Este ano, os White Lies regressaram com “As I Try Not To Fall Apart”, o seu sexto longa duração, que não traz grandes alterações ao registo da banda. É porém imperativo dizer que estes londrinos tâm o condão de não conseguir aborrecer ninguém. Estão há 15 anos a fazer a mesma coisa, mas a coisa não farta e ouvimos agora os homens feitos com a mesma alegria com que os escutávamos quando eram rapazolas. Os tímpanos não se cansam desta fórmula de fazer canções e logo à primeira audição rebenta um tema forte à brava, que deixa no ar uma questão pertinente: quem é que na verdade quer correr o risco de uma viagem interminável, super perigosa e difícil, para ir habitar um planeta deserto e hostil, onde a única aspiração possível a um ser humano é a de tentar sobreviver?
Mergulhando com maior profundidade na trama desta odisseia, o tema que lhe dá o mote, apesar de embrulhado num clip completamente idiota, salva-se e afirma-se, claro está, pela música e pelo aparelho lírico, que dentro do cadastro da banda se localiza algures entre o imaginário sorumbático dos Depeche Mode e a radiação mainstream dos Tears For Fears ou dos Human League ou coisa que o valha. O que interessa é que o rock nos sirva bem como muleta olímpica, nos esforços hercúleos e quotidianos que fazemos para evitar a queda; esse definitivo momento de silêncio.
Como, felizmente, não há cura para os melómanos, “As I Try Not To Fall Apart” funciona muito razoavelmente como terapia. Até porque de entre os recursos criativos que os White Lies possuem, um dos mais prodigiosos é a capacidade de criarem temas que progridem até à euforia total, num crescendo de intensidade superlativa, que do ruído faz a harmonia necessária ao alívio das dores estéticas.
Mais a mais, a temática deste disco, que é eminentemente escatológica, consegue milagrosamente escapar à depressão. Persistindo na hipótese do trambolhão existencial e evocando constantemente fobias de fim e manias apoplécticas, as dez variações sobre a morte certa que perfazem este trabalho não desanimam ninguém. O que é espantoso, por si só.

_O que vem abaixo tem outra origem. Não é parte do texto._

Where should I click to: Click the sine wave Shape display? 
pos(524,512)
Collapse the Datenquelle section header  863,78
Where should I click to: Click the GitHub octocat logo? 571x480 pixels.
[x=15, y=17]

“As I Try Not to Fall Apart” não é de todo o melhor trabalho dos White Lies. E, como no caso do tema com que se fecha este texto, não é certo que a banda atinja os seus melhore níveis performativos quando puxa mais a brasa à sardinha dos Franz Ferdinand, embora esta opinião decorra talvez do facto de o ContraCultura não ser apologista incondicional da banda do arquiduque. Ainda assim trata-se de um disco poderoso e eloquente, muito bem gravado e interpretado, que satisfaz com certeza os fãs deste trio maravilha. E que promete novas aventuras. Porque no caso específico dos White Lies, mais do mesmo não é nada mau.